Top of Exercise input

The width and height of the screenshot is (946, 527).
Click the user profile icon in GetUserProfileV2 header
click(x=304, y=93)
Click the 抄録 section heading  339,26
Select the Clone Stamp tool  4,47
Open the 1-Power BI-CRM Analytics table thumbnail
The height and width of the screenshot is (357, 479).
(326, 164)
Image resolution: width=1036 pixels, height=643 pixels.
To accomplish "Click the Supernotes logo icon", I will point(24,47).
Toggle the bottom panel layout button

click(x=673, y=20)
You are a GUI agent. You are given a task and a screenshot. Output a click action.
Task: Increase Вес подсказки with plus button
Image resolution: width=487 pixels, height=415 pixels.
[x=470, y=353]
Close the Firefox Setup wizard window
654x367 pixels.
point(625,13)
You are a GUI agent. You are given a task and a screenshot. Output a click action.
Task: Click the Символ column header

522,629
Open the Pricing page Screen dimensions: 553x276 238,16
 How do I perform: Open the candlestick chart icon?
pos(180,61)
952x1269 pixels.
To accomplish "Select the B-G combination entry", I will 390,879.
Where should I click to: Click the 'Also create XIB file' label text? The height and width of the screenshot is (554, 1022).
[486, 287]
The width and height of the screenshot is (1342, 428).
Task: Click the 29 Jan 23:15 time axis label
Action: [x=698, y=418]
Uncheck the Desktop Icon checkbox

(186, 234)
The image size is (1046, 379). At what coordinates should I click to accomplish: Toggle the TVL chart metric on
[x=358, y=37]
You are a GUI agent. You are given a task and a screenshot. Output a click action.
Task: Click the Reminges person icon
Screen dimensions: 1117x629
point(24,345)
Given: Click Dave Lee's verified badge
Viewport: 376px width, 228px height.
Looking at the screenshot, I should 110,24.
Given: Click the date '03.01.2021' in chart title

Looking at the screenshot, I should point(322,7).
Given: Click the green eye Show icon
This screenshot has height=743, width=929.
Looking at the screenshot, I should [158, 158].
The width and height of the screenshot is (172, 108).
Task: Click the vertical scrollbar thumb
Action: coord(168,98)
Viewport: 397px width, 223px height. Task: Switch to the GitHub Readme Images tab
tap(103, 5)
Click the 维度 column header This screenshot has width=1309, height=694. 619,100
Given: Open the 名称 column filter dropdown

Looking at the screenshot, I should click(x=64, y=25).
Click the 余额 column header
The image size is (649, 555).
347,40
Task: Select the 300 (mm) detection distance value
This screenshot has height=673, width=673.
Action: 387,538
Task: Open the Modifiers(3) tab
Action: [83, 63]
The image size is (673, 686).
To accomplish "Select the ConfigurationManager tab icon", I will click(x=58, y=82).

Bottom of Exercise input

Output the listing above without altering a single character.

The width and height of the screenshot is (946, 527).
Click the user profile icon in GetUserProfileV2 header
click(x=304, y=93)
Click the 抄録 section heading  339,26
Select the Clone Stamp tool  4,47
Open the 1-Power BI-CRM Analytics table thumbnail
The height and width of the screenshot is (357, 479).
(326, 164)
Image resolution: width=1036 pixels, height=643 pixels.
To accomplish "Click the Supernotes logo icon", I will point(24,47).
Toggle the bottom panel layout button

click(x=673, y=20)
You are a GUI agent. You are given a task and a screenshot. Output a click action.
Task: Increase Вес подсказки with plus button
Image resolution: width=487 pixels, height=415 pixels.
[x=470, y=353]
Close the Firefox Setup wizard window
654x367 pixels.
point(625,13)
You are a GUI agent. You are given a task and a screenshot. Output a click action.
Task: Click the Символ column header

522,629
Open the Pricing page Screen dimensions: 553x276 238,16
 How do I perform: Open the candlestick chart icon?
pos(180,61)
952x1269 pixels.
To accomplish "Select the B-G combination entry", I will 390,879.
Where should I click to: Click the 'Also create XIB file' label text? The height and width of the screenshot is (554, 1022).
[486, 287]
The width and height of the screenshot is (1342, 428).
Task: Click the 29 Jan 23:15 time axis label
Action: [x=698, y=418]
Uncheck the Desktop Icon checkbox

(186, 234)
The image size is (1046, 379). At what coordinates should I click to accomplish: Toggle the TVL chart metric on
[x=358, y=37]
You are a GUI agent. You are given a task and a screenshot. Output a click action.
Task: Click the Reminges person icon
Screen dimensions: 1117x629
point(24,345)
Given: Click Dave Lee's verified badge
Viewport: 376px width, 228px height.
Looking at the screenshot, I should 110,24.
Given: Click the date '03.01.2021' in chart title

Looking at the screenshot, I should point(322,7).
Given: Click the green eye Show icon
This screenshot has height=743, width=929.
Looking at the screenshot, I should [158, 158].
The width and height of the screenshot is (172, 108).
Task: Click the vertical scrollbar thumb
Action: coord(168,98)
Viewport: 397px width, 223px height. Task: Switch to the GitHub Readme Images tab
tap(103, 5)
Click the 维度 column header This screenshot has width=1309, height=694. 619,100
Given: Open the 名称 column filter dropdown

Looking at the screenshot, I should click(x=64, y=25).
Click the 余额 column header
The image size is (649, 555).
347,40
Task: Select the 300 (mm) detection distance value
This screenshot has height=673, width=673.
Action: 387,538
Task: Open the Modifiers(3) tab
Action: [83, 63]
The image size is (673, 686).
To accomplish "Select the ConfigurationManager tab icon", I will click(x=58, y=82).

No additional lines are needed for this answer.